=== Required work ===
Leaving out all pictures, reproduce the entries below exactly, from the first line through the line that contains "Nutzungsbedingungen und AGB (1074, 1731)".

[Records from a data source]
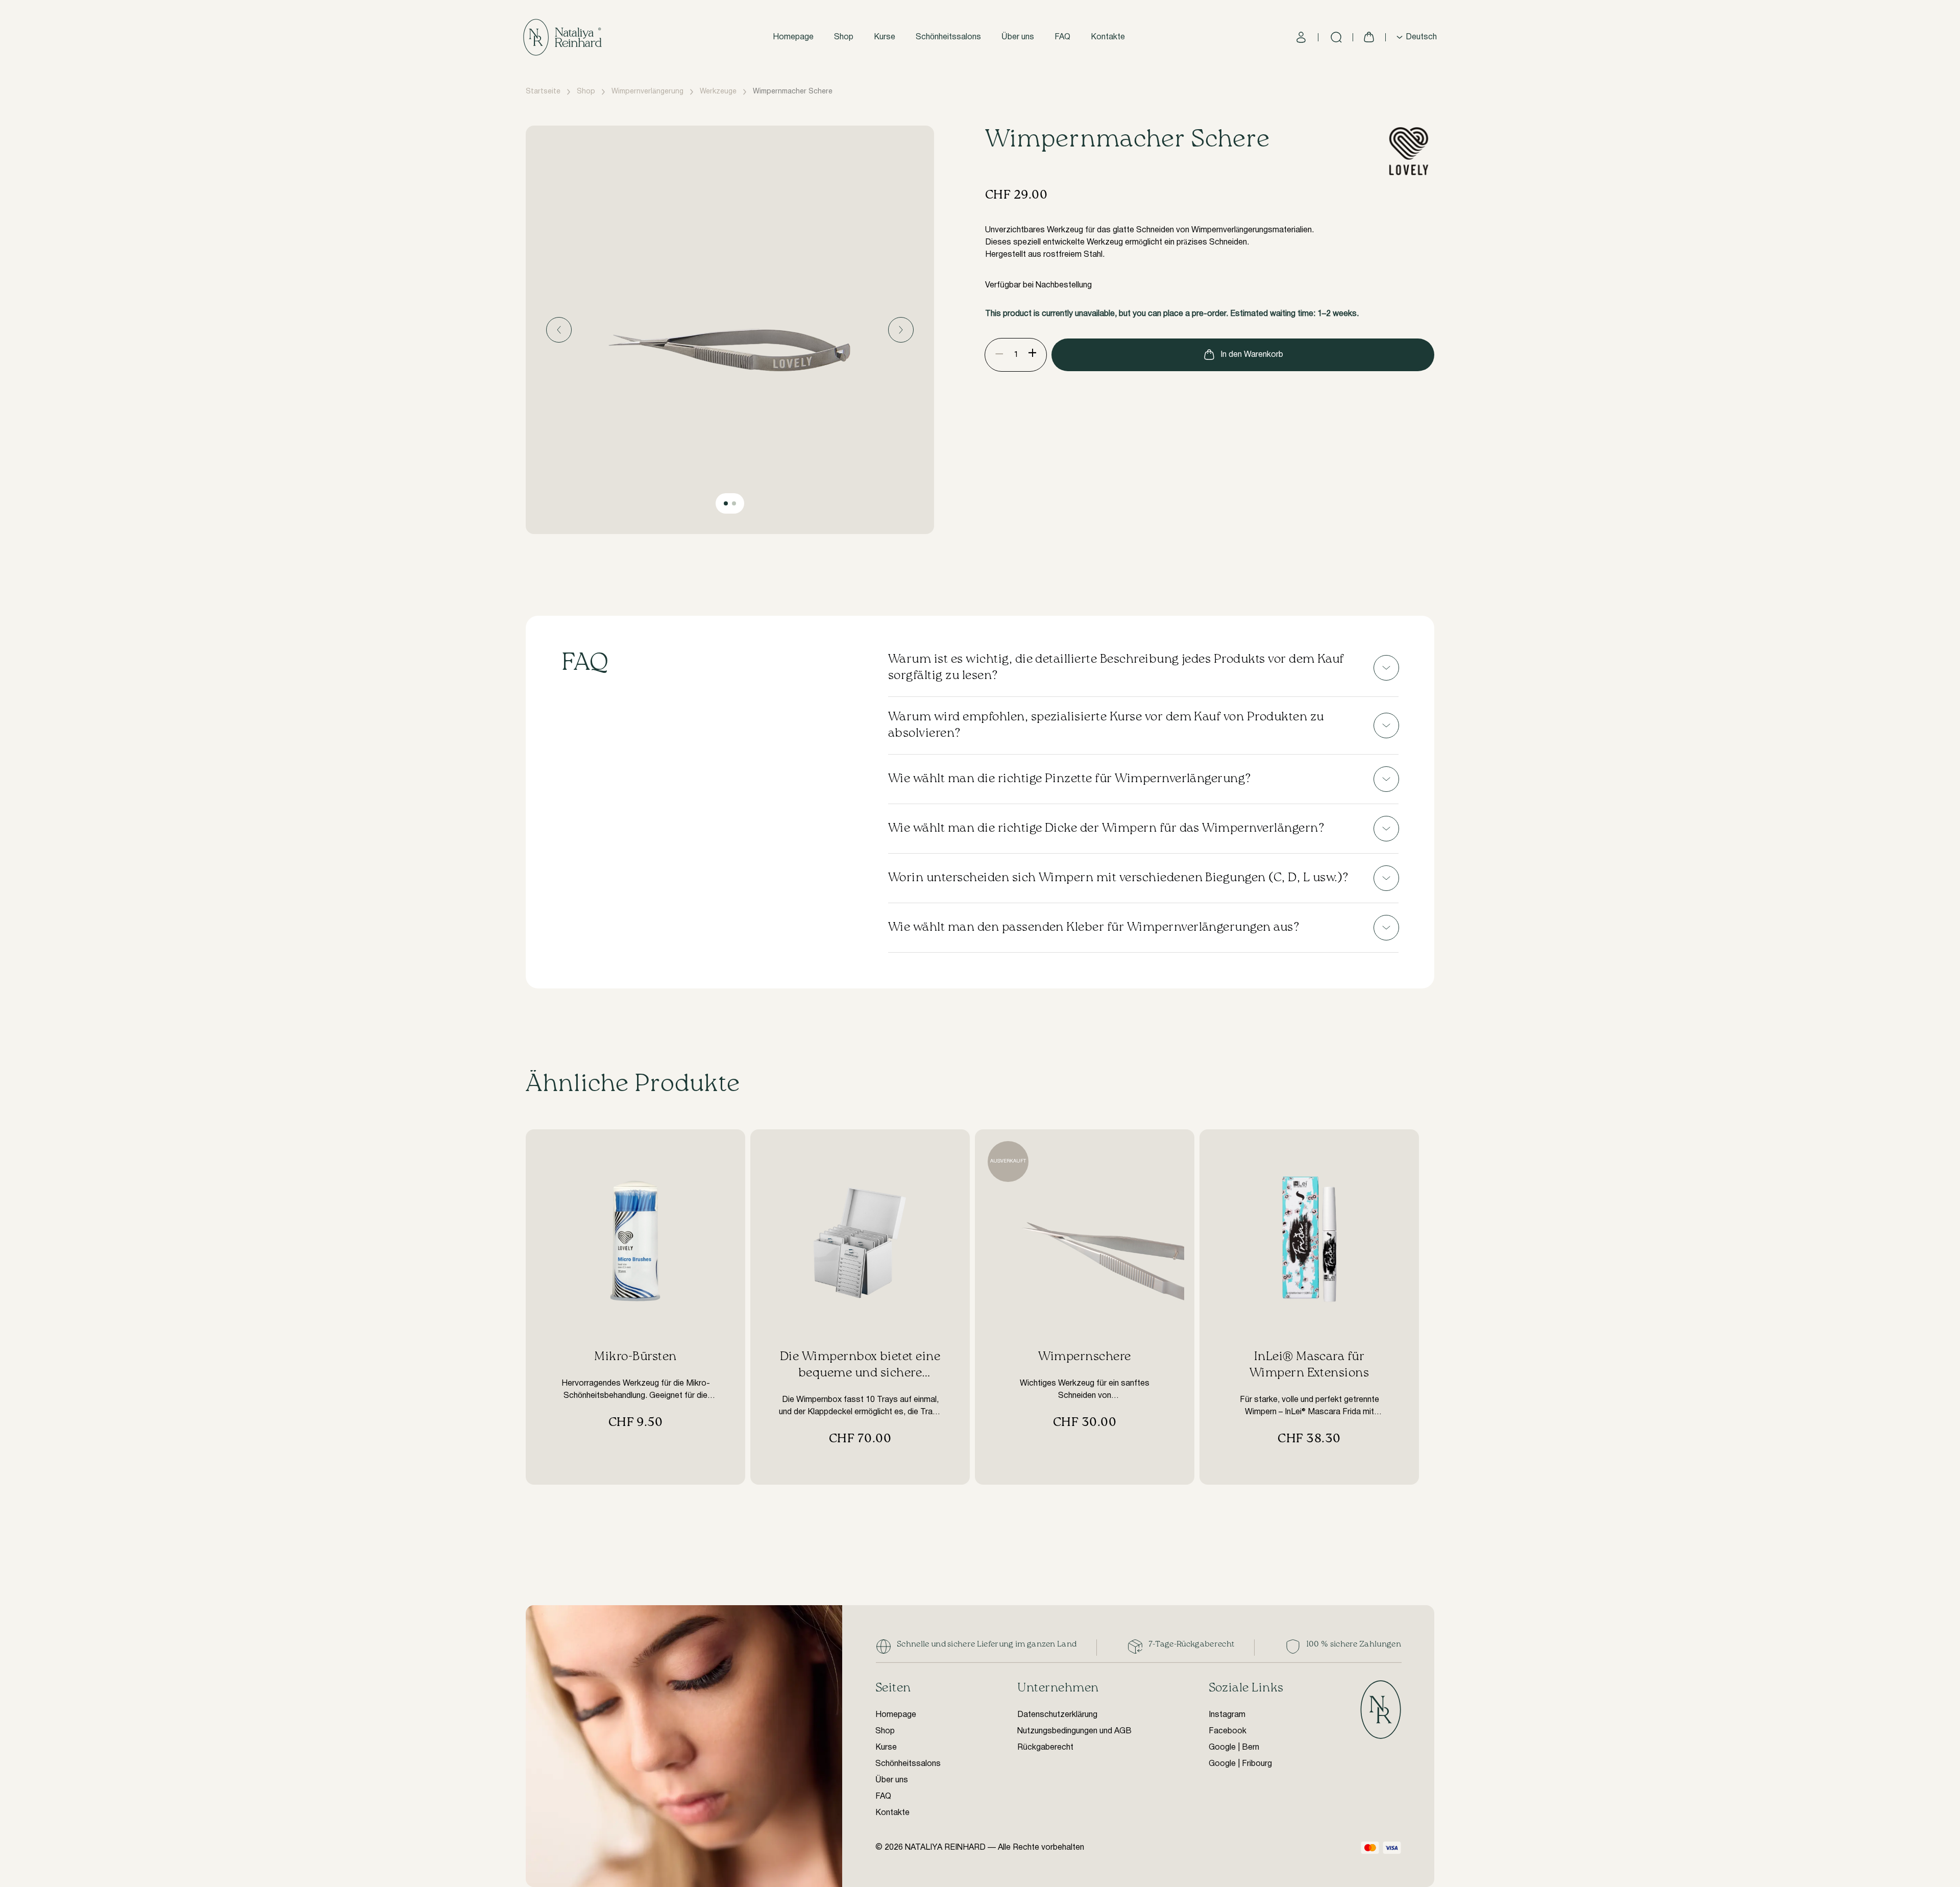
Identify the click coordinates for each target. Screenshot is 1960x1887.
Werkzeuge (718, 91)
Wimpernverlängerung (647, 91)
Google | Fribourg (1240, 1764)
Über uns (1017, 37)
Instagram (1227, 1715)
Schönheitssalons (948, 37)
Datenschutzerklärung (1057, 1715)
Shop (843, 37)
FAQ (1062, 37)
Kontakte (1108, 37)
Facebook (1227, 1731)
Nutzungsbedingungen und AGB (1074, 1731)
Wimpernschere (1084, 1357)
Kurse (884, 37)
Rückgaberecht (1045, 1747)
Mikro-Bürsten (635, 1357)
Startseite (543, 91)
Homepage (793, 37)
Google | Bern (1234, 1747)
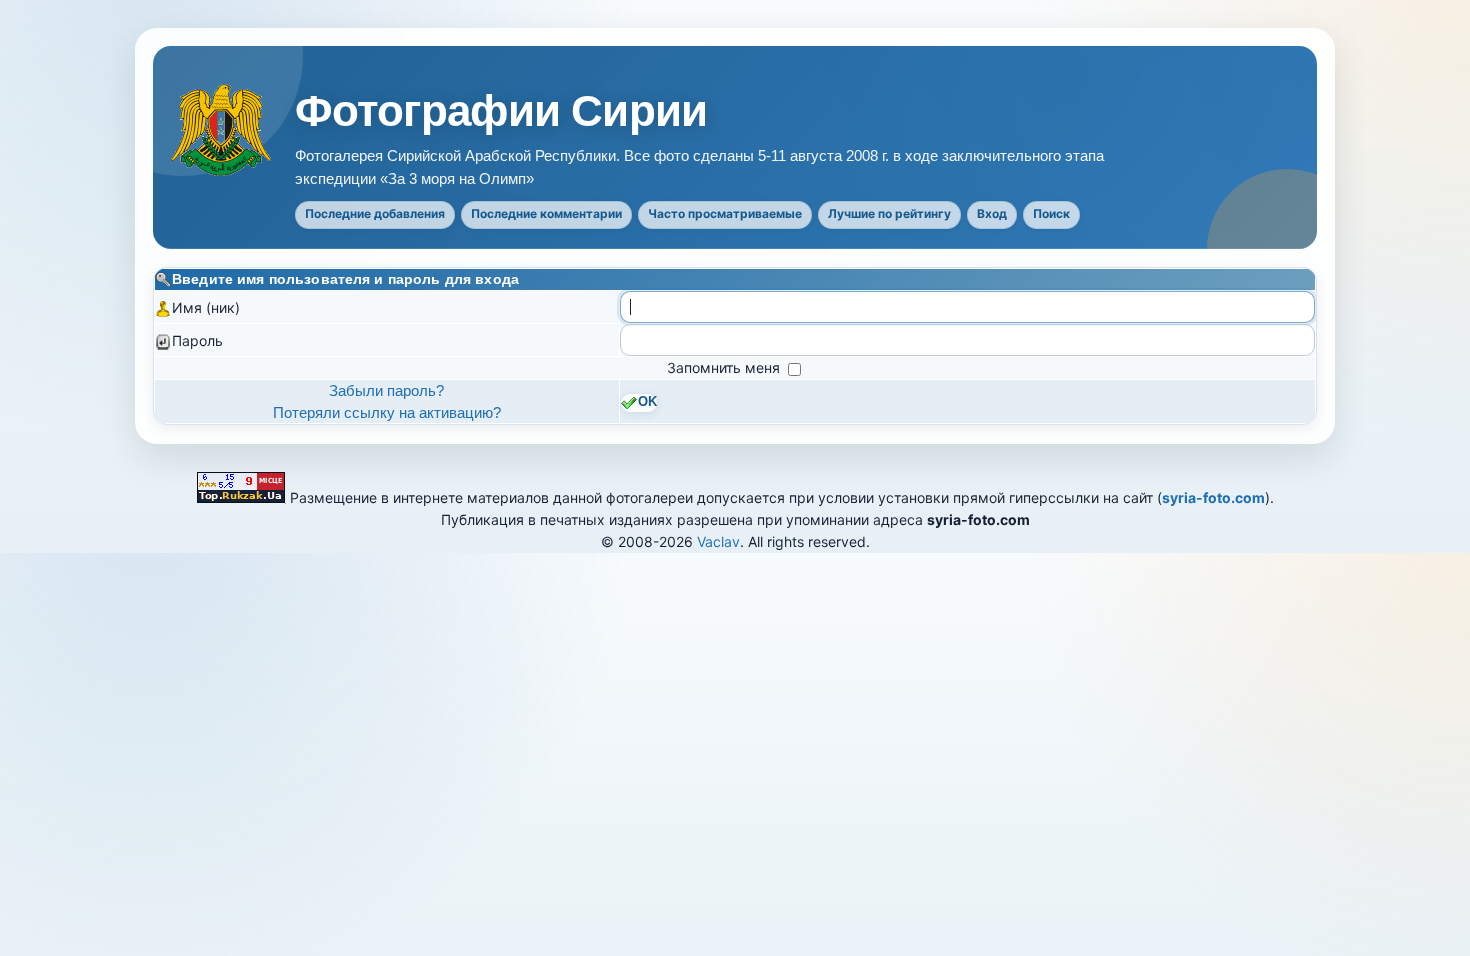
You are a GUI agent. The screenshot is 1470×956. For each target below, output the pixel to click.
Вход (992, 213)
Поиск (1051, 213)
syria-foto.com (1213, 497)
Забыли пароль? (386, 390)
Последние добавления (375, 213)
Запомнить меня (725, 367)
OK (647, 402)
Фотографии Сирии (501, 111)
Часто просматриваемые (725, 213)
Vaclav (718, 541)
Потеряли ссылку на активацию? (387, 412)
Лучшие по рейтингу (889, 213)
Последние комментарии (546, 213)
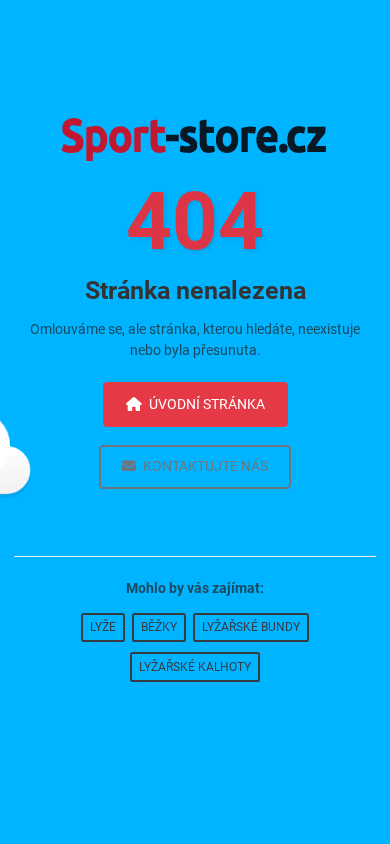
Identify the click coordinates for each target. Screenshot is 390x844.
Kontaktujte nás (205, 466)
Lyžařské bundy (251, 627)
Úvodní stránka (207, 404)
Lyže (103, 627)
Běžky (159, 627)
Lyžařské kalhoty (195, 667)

=== Your response ===
Identify the click coordinates for each target. Screenshot is 1960x1887.
Werkzeuge (718, 91)
Wimpernverlängerung (647, 91)
Google | Fribourg (1240, 1764)
Über uns (1017, 37)
Instagram (1227, 1715)
Schönheitssalons (948, 37)
Datenschutzerklärung (1057, 1715)
Shop (843, 37)
FAQ (1062, 37)
Kontakte (1108, 37)
Facebook (1227, 1731)
Nutzungsbedingungen und AGB (1074, 1731)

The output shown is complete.